* **Exercise aim**: Below are the records. Retype exactly the lines between the lines holding "At what coordinates should I click to accomplish: Switch" and "You are a computer-use", inclusive.

* **Stored records**:
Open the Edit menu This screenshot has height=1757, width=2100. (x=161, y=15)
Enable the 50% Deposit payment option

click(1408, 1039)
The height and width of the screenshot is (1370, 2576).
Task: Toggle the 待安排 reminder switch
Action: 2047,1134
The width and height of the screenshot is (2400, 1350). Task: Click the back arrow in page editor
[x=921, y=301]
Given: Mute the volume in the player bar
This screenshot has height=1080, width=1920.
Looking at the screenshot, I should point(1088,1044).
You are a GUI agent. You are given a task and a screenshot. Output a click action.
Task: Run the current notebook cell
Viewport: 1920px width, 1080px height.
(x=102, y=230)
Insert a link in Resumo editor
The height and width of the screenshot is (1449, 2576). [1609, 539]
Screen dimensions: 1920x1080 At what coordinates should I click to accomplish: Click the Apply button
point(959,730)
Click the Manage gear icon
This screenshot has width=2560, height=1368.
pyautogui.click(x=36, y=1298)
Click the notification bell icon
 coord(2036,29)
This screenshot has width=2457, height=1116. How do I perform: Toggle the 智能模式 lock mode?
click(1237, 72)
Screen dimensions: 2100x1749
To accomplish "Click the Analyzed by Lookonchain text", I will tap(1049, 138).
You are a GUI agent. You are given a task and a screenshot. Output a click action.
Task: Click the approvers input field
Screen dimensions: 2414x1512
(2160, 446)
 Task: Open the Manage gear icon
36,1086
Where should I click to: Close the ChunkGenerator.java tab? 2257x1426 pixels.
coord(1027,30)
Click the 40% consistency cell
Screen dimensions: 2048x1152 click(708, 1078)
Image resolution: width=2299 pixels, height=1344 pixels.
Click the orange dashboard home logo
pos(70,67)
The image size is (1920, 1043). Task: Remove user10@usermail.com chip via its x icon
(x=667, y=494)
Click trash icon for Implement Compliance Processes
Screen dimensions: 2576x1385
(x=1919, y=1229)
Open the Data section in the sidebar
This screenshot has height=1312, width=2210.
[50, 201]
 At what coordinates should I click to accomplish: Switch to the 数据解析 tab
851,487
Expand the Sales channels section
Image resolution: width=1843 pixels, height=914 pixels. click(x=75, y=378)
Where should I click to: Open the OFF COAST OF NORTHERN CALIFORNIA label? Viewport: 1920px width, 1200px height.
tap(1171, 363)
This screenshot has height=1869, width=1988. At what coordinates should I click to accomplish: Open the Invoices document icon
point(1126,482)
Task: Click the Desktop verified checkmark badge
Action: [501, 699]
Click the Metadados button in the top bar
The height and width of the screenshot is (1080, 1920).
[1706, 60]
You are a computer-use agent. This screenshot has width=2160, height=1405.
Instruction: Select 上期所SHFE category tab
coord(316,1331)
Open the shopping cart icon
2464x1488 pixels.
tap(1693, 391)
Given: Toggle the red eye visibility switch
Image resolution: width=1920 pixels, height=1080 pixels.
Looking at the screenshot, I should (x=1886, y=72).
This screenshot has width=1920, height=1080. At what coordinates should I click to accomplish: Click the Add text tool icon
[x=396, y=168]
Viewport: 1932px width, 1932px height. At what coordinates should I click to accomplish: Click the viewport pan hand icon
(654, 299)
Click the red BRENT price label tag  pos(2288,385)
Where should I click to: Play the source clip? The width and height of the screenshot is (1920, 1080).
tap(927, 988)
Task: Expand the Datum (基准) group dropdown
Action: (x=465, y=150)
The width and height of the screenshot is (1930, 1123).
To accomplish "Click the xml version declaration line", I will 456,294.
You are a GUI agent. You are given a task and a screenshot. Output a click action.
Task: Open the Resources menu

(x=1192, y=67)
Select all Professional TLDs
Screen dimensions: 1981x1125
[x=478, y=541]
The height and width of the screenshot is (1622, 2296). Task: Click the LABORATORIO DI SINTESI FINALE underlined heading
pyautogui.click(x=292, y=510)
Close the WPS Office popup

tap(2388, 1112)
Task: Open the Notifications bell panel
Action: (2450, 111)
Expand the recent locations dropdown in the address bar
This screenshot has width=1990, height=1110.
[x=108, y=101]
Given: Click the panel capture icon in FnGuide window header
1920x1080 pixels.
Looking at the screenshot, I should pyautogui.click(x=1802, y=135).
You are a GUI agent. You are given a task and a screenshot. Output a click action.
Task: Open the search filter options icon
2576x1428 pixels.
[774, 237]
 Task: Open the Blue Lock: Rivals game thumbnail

* **Response below**:
 At what coordinates should I click to accomplish: Switch to the 数据解析 tab
851,487
Expand the Sales channels section
Image resolution: width=1843 pixels, height=914 pixels. click(x=75, y=378)
Where should I click to: Open the OFF COAST OF NORTHERN CALIFORNIA label? Viewport: 1920px width, 1200px height.
tap(1171, 363)
This screenshot has height=1869, width=1988. At what coordinates should I click to accomplish: Open the Invoices document icon
point(1126,482)
Task: Click the Desktop verified checkmark badge
Action: [501, 699]
Click the Metadados button in the top bar
The height and width of the screenshot is (1080, 1920).
[1706, 60]
You are a computer-use agent. This screenshot has width=2160, height=1405.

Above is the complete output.